## Quelle:

Atomstrom für Künstliche Intelligenz zu teuer

Die globale Atomkraftindustrie befindet sich weiterhin in einer Phase der Stagnation, obwohl der weltweite Energiebedarf stetig wächst. Insbesondere durch den steigenden Stromverbrauch von KI-Rechenzentren rückt die Debatte um die effizienteste Energiequelle zunehmend in den Fokus. Während Atomstrom lange Zeit als zuverlässige Option galt, zeigen aktuelle Entwicklungen, dass die hohen Kosten und langen Bauzeiten nuklearer Anlagen deren Attraktivität mindern. Alternative Energiequellen gewinnen daher zunehmend an Bedeutung, sowohl auf globaler Ebene als auch speziell in Europa, wo unterschiedliche Strategien verfolgt werden.

Für KI-Anwendungen ist Atomstrom zu teuer. Foto: wlad074/Adobe Stock

Für KI-Anwendungen ist Atomstrom zu teuer.

## Ausgangsmaterial:
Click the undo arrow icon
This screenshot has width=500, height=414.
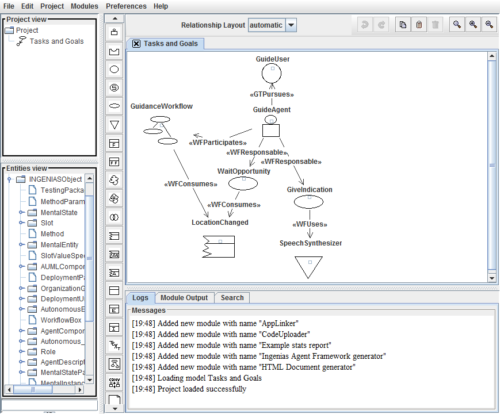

## Aufgabe 1:
Gib den Abschnitt des Textes über Atomstrom für KI von "Die globale Atomkraftindustrie" bis "Strategien verfolgt werden." wieder und ersetze dabei "KI-Rechenzentren" durch "Rechenzentren für Künstliche Intelligenz".
## Aufgabe 2:
Welche beiden Faktoren mindern laut dem Text über Atomstrom für KI die Attraktivität nuklearer Anlagen?
## Aufgabe 3:
Führe den Text über Atomstrom für KI nach seinem letzten Satz fort.
Das Material wurde einer anderen Quelle entnommen als der Text.

## Lösung 1:
Die globale Atomkraftindustrie befindet sich weiterhin in einer Phase der Stagnation, obwohl der weltweite Energiebedarf stetig wächst. Insbesondere durch den steigenden Stromverbrauch von Rechenzentren für Künstliche Intelligenz rückt die Debatte um die effizienteste Energiequelle zunehmend in den Fokus. Während Atomstrom lange Zeit als zuverlässige Option galt, zeigen aktuelle Entwicklungen, dass die hohen Kosten und langen Bauzeiten nuklearer Anlagen deren Attraktivität mindern. Alternative Energiequellen gewinnen daher zunehmend an Bedeutung, sowohl auf globaler Ebene als auch speziell in Europa, wo unterschiedliche Strategien verfolgt werden.

## Lösung 2:
Die hohen Kosten und die langen Bauzeiten.

## Lösung 3:
Foto: wlad074/Adobe Stock

Weltweit bleibt der Zubau neuer Atomkraftwerke hinter den Erwartungen zurück. Trotz der ambitionierten Ziele einiger Länder ist die tatsächliche Entwicklung schleppend. Die Internationale Energieagentur (IEA) betont, dass Investitionen in Kernenergie bis 2030 auf rund 117 Mrd. € verdoppelt werden müssten, um eine tragende Rolle im Energiemix zu sichern. Die Realität sieht jedoch anders aus: Im Jahr 2024 gingen nach Angaben der IEA lediglich sechs neue Atomkraftwerke in Betrieb, während vier endgültig stillgelegt wurden. Dies bedeutet einen Nettozuwachs von nur zwei Anlagen. Die langfristige Entwicklung bleibt ungewiss, da sich zahlreiche Projekte aufgrund regulatorischer Hürden, steigender Baukosten und gesellschaftlicher Widerstände verzögern oder scheitern. Insbesondere in westlichen Industriestaaten gibt es eine kritische Haltung gegenüber der Atomkraft, während einige asiatische Länder wie China und Indien weiter auf den Ausbau setzen.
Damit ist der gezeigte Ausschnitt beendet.